In 1990, due to an increasing need for space, the library was relocated to the New Town Hall, on site of Wigan Mining and Technical College. In 1992, the newly formed Wigan Heritage Services opened the History Shop in the old library with intentions of hosting travelling (temporary) and in-house (permanent) exhibitions and the Wigan local history collection, parish registers and census returns in a study/research area on the first floor.

Initially, the History Shop shared the building with the Wigan Careers Service which moved out in 1995 and Wigan Heritage Services took over the entire building. Funding -a total of £260,000- came from the National Lottery and Monica Whickham, last surviving daughter of Wigan vicar William Whickham. In honour of the donation, the art gallery by the Library Street entrance was renamed the Whickham Gallery.

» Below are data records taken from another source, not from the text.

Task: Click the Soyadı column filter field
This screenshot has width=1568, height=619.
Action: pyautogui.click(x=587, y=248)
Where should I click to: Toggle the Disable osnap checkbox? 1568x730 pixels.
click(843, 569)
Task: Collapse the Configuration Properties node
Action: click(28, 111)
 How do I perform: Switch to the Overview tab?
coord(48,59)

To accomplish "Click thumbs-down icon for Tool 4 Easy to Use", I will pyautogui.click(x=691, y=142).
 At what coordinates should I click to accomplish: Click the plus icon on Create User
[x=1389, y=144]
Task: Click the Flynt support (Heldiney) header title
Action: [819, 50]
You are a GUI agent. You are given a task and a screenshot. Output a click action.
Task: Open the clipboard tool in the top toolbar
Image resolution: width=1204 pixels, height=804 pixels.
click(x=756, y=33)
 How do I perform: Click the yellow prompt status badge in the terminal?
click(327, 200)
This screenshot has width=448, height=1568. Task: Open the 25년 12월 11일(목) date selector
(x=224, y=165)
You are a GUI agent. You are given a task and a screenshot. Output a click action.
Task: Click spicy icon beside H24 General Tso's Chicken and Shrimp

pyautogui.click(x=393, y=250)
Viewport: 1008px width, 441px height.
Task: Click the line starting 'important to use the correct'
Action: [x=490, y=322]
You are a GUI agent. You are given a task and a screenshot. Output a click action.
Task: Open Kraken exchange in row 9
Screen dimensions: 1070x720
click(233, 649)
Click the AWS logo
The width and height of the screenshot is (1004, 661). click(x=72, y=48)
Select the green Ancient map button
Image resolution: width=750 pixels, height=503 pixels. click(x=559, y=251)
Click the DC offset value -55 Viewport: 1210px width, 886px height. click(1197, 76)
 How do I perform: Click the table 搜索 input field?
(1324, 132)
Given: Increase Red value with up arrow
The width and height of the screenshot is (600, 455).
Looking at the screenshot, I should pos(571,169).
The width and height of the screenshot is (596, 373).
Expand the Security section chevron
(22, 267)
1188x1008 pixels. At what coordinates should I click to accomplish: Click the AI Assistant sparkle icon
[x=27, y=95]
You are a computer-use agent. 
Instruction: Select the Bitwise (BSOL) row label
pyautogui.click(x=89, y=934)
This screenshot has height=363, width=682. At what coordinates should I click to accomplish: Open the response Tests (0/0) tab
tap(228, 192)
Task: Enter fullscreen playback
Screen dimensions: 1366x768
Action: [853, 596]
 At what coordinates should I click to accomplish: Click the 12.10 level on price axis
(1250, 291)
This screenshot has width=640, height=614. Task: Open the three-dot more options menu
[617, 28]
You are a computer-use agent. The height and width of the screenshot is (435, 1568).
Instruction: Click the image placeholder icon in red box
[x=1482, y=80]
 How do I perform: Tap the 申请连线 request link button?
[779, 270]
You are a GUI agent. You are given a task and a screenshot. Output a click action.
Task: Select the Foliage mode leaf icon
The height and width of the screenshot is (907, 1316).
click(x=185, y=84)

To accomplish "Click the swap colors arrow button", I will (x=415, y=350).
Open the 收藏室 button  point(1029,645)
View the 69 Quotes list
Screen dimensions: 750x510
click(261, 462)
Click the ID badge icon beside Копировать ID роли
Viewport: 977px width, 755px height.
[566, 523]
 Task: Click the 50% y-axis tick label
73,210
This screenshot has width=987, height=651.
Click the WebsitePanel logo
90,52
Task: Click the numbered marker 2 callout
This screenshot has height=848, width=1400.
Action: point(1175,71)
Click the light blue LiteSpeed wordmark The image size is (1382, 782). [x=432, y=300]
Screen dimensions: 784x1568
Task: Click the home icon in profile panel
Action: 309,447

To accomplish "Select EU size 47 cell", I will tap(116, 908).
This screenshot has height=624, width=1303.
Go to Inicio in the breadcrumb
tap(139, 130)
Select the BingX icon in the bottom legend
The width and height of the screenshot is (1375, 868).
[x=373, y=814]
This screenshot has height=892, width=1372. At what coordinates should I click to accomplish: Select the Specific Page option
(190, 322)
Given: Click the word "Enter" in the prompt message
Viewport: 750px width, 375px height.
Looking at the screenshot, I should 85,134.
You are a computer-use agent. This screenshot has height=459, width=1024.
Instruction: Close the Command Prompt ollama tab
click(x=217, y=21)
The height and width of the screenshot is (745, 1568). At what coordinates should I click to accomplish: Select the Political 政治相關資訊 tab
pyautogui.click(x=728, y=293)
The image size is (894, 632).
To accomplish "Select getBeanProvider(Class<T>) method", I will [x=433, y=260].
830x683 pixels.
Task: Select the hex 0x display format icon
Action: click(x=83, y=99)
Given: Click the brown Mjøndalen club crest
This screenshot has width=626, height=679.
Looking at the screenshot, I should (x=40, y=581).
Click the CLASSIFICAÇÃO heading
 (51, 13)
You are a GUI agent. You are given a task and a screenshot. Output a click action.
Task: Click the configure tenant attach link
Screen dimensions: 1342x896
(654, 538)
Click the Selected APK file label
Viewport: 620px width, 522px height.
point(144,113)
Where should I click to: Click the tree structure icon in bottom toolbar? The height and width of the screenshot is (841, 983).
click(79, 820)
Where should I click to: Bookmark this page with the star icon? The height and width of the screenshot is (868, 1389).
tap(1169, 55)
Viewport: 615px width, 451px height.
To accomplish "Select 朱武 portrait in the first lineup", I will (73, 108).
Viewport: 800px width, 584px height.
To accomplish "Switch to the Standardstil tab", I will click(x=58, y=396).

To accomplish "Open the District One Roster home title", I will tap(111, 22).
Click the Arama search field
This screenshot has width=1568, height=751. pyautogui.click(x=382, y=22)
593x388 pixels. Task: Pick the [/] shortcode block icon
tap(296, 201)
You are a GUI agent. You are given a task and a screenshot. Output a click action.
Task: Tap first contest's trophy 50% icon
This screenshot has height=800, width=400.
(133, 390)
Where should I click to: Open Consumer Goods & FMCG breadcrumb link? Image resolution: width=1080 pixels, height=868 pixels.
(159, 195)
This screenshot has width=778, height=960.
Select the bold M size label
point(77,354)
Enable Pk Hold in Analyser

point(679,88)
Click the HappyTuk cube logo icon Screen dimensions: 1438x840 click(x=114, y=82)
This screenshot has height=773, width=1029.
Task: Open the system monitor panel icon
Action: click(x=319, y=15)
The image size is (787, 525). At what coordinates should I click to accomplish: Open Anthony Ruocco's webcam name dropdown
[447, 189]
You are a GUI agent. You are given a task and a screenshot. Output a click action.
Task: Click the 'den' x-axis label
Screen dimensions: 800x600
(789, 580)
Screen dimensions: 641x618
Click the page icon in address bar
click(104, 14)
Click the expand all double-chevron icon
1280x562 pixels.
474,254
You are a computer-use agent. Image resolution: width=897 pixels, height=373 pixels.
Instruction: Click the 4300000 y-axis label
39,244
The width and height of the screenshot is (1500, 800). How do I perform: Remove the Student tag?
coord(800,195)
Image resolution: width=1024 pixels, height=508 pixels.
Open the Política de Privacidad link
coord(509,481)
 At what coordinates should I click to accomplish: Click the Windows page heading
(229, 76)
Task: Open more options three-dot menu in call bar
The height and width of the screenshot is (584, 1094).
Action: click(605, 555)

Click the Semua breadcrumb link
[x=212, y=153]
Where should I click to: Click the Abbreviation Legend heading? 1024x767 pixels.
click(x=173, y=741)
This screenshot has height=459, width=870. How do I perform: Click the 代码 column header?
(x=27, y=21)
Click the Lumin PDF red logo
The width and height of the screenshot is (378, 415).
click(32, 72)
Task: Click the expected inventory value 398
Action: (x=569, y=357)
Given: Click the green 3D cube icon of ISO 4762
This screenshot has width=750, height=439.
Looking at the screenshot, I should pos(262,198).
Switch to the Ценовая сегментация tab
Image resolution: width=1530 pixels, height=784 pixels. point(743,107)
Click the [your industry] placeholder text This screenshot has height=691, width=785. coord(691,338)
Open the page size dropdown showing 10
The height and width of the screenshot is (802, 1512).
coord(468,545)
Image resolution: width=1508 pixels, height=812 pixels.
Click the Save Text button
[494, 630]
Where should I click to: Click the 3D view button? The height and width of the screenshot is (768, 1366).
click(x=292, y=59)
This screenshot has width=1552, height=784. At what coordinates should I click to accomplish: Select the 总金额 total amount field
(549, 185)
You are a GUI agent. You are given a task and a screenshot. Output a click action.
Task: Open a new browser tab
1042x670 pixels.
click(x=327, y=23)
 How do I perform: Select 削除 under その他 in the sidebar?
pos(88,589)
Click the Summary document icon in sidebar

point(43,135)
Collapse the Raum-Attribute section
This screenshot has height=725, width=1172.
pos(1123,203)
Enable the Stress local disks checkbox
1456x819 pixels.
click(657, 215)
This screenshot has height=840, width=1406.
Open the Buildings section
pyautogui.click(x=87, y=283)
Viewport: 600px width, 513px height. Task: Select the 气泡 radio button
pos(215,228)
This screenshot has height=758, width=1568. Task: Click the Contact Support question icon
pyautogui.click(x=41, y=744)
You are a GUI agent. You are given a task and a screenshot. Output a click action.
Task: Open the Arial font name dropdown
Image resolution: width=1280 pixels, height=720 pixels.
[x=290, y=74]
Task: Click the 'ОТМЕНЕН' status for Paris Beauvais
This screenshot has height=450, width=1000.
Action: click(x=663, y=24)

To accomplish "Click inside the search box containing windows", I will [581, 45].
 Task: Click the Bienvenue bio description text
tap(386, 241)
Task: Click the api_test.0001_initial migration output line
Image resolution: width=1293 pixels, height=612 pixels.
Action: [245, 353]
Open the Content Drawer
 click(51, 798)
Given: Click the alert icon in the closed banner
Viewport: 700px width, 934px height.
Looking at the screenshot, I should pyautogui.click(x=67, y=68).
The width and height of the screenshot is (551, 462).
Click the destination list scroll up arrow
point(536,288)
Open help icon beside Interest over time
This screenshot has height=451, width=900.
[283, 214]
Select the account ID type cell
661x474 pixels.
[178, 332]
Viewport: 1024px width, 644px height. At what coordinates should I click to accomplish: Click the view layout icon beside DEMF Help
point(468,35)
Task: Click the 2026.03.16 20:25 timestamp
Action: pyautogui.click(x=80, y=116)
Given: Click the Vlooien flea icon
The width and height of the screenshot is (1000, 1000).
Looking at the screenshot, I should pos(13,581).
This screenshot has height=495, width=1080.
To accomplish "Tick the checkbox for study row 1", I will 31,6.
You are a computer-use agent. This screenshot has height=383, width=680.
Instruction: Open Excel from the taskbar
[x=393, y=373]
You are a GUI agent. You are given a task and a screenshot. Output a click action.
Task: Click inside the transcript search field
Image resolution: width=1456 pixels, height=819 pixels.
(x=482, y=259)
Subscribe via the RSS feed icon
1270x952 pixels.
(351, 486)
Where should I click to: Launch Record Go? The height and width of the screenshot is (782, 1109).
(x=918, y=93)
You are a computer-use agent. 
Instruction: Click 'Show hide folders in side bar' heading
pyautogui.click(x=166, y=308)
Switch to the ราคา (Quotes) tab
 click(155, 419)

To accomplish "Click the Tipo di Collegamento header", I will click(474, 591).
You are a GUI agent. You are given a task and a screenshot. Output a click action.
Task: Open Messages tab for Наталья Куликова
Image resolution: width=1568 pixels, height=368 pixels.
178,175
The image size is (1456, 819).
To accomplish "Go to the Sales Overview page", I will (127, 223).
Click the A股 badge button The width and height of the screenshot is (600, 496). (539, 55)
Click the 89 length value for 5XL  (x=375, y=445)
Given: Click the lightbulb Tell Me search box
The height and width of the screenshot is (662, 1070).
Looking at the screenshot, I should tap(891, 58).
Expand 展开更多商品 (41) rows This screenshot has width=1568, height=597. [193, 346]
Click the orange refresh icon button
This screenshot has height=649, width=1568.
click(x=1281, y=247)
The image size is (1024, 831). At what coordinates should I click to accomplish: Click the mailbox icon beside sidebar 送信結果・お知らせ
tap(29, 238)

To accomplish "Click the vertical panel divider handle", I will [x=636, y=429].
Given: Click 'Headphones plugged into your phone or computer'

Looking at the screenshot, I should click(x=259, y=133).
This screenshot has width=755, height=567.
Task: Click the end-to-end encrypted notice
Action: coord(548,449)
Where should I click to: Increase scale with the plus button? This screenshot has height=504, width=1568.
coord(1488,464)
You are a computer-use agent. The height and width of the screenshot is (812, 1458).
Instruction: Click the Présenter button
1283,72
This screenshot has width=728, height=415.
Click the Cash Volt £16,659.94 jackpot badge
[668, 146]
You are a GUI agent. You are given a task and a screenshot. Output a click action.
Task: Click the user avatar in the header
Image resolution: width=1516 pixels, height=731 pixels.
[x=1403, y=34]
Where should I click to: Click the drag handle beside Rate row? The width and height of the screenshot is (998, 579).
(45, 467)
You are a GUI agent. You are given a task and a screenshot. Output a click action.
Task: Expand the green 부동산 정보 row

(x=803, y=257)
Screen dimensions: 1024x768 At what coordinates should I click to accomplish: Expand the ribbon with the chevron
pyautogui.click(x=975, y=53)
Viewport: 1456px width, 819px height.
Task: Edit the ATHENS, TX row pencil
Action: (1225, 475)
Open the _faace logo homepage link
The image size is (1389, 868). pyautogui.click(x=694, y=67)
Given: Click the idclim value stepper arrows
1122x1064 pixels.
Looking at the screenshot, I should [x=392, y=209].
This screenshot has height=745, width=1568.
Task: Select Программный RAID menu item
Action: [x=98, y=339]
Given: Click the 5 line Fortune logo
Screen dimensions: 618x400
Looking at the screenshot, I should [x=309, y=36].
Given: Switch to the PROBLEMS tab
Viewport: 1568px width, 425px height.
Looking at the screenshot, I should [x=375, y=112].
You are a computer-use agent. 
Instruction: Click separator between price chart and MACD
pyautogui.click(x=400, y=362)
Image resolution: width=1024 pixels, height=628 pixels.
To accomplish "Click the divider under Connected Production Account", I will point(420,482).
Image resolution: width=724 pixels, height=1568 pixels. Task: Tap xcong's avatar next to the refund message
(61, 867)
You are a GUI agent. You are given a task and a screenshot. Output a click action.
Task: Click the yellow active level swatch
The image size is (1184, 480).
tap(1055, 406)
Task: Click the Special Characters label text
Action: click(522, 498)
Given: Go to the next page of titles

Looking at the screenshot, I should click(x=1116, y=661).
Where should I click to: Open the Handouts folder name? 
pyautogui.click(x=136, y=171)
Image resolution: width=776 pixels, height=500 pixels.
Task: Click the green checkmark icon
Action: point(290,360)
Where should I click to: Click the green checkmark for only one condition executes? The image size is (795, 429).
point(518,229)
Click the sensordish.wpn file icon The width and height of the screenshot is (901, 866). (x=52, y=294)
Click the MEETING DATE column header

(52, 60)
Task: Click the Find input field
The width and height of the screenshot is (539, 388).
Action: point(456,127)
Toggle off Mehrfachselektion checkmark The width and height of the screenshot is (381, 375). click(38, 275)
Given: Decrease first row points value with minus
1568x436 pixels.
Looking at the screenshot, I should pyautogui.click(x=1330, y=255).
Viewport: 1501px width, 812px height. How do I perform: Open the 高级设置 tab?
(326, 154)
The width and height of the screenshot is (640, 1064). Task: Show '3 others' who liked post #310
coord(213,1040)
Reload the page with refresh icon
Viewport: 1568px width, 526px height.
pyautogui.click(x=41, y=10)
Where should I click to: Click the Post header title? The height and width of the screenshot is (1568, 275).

===The Museum of Wigan Life (2010–)===

The History Shop was closed in 2009 for a £1.6million refurbishment, to be reopened as the Museum of Wigan Life. £500,000 of Heritage Lottery Fund money was matched by Wigan Council and Wigan Leisure and Culture Trust for the building's redevelopment, which involved extensive internal and external restoration. The roof was re-tiled, whilst the ground floor exhibition space was renovated to focus on aspects of Wigan life and culture. New features included an extra staircase, family study area and a refurbished reception area, meeting room and shop. The museum was formally opened by Mayor of Wigan Michael Winstanley on 1 July 2010. In its first six months of operation, the renovated building saw 16,000 visits.